---- Data in this exercise
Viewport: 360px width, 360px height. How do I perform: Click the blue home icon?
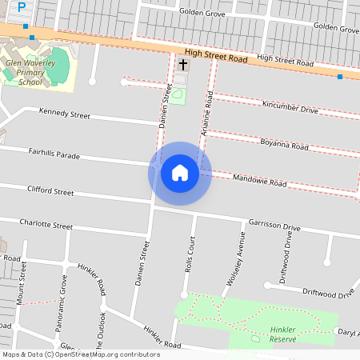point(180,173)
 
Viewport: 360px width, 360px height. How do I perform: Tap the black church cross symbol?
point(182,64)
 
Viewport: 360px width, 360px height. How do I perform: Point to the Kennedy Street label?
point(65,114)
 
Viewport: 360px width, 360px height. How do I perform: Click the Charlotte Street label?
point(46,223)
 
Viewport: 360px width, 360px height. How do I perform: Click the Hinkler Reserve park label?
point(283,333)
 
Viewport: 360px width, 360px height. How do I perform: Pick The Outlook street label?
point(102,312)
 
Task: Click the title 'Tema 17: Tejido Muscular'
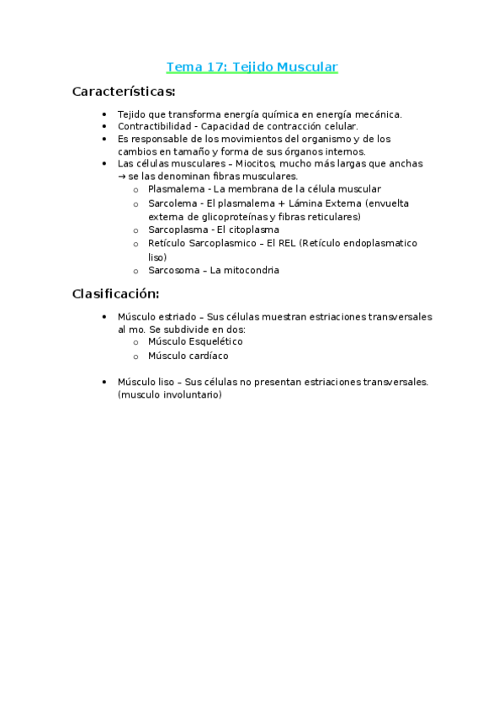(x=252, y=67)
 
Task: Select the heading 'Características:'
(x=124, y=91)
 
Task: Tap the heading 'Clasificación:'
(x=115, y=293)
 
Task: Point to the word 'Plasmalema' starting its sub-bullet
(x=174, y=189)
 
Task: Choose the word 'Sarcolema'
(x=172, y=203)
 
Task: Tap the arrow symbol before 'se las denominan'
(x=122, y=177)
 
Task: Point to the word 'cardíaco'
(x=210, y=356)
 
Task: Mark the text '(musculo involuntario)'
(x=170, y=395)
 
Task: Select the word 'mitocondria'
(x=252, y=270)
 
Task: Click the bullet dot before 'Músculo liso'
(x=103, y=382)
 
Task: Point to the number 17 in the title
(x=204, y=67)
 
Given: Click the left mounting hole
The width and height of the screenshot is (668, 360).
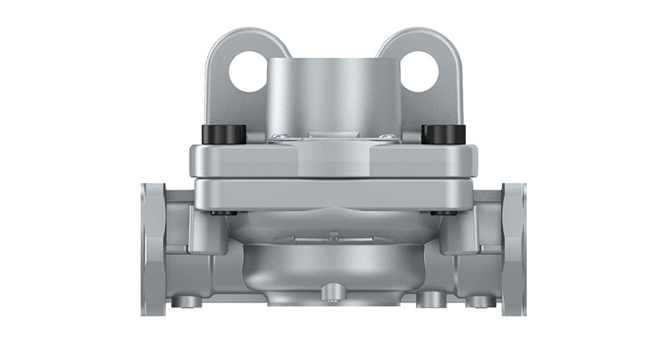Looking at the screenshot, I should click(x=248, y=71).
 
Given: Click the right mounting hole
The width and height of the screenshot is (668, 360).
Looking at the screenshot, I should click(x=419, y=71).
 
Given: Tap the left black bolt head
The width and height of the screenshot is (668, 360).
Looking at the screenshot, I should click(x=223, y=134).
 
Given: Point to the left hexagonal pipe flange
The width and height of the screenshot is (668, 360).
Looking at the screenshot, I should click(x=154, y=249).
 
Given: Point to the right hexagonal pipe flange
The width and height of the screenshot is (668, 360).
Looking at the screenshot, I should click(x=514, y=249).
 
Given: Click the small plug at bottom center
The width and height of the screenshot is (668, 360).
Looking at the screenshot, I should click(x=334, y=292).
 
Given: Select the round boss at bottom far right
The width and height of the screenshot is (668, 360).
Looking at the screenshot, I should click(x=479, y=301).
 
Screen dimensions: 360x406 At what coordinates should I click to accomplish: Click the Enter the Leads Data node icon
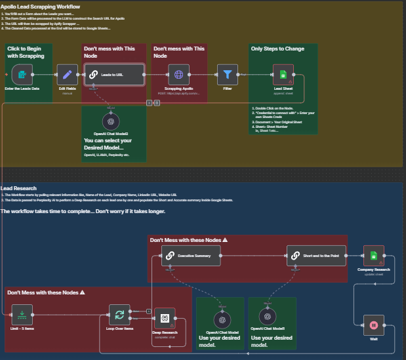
--------
Arrange the records as a Markdown table with the columns Row and Line, starting at their first line and stopping after the line that contains "(x=204, y=67)". Number each row, omit blank lines, and leave the pictures out of the table.

| Row | Line |
|---|---|
| 1 | Viewport: 360px width, 360px height. How do I perform: Click the blue home icon? |
| 2 | point(180,173) |
| 3 | Viewport: 360px width, 360px height. How do I perform: Tap the black church cross symbol? |
| 4 | point(182,64) |
| 5 | Viewport: 360px width, 360px height. How do I perform: Point to the Kennedy Street label? |
| 6 | point(65,114) |
| 7 | Viewport: 360px width, 360px height. How do I perform: Click the Charlotte Street label? |
| 8 | point(46,223) |
| 9 | Viewport: 360px width, 360px height. How do I perform: Click the Hinkler Reserve park label? |
| 10 | point(283,333) |
| 11 | Viewport: 360px width, 360px height. How do I perform: Pick The Outlook street label? |
| 12 | point(102,312) |
| 13 | Task: Click the title 'Tema 17: Tejido Muscular' |
| 14 | (x=252, y=67) |
| 15 | Task: Select the heading 'Características:' |
| 16 | (x=124, y=91) |
| 17 | Task: Tap the heading 'Clasificación:' |
| 18 | (x=115, y=293) |
| 19 | Task: Point to the word 'Plasmalema' starting its sub-bullet |
| 20 | (x=174, y=189) |
| 21 | Task: Choose the word 'Sarcolema' |
| 22 | (x=172, y=203) |
| 23 | Task: Tap the arrow symbol before 'se las denominan' |
| 24 | (x=122, y=177) |
| 25 | Task: Point to the word 'cardíaco' |
| 26 | (x=210, y=356) |
| 27 | Task: Mark the text '(musculo involuntario)' |
| 28 | (x=170, y=395) |
| 29 | Task: Select the word 'mitocondria' |
| 30 | (x=252, y=270) |
| 31 | Task: Click the bullet dot before 'Músculo liso' |
| 32 | (x=103, y=382) |
| 33 | Task: Point to the number 17 in the title |
| 34 | (x=204, y=67) |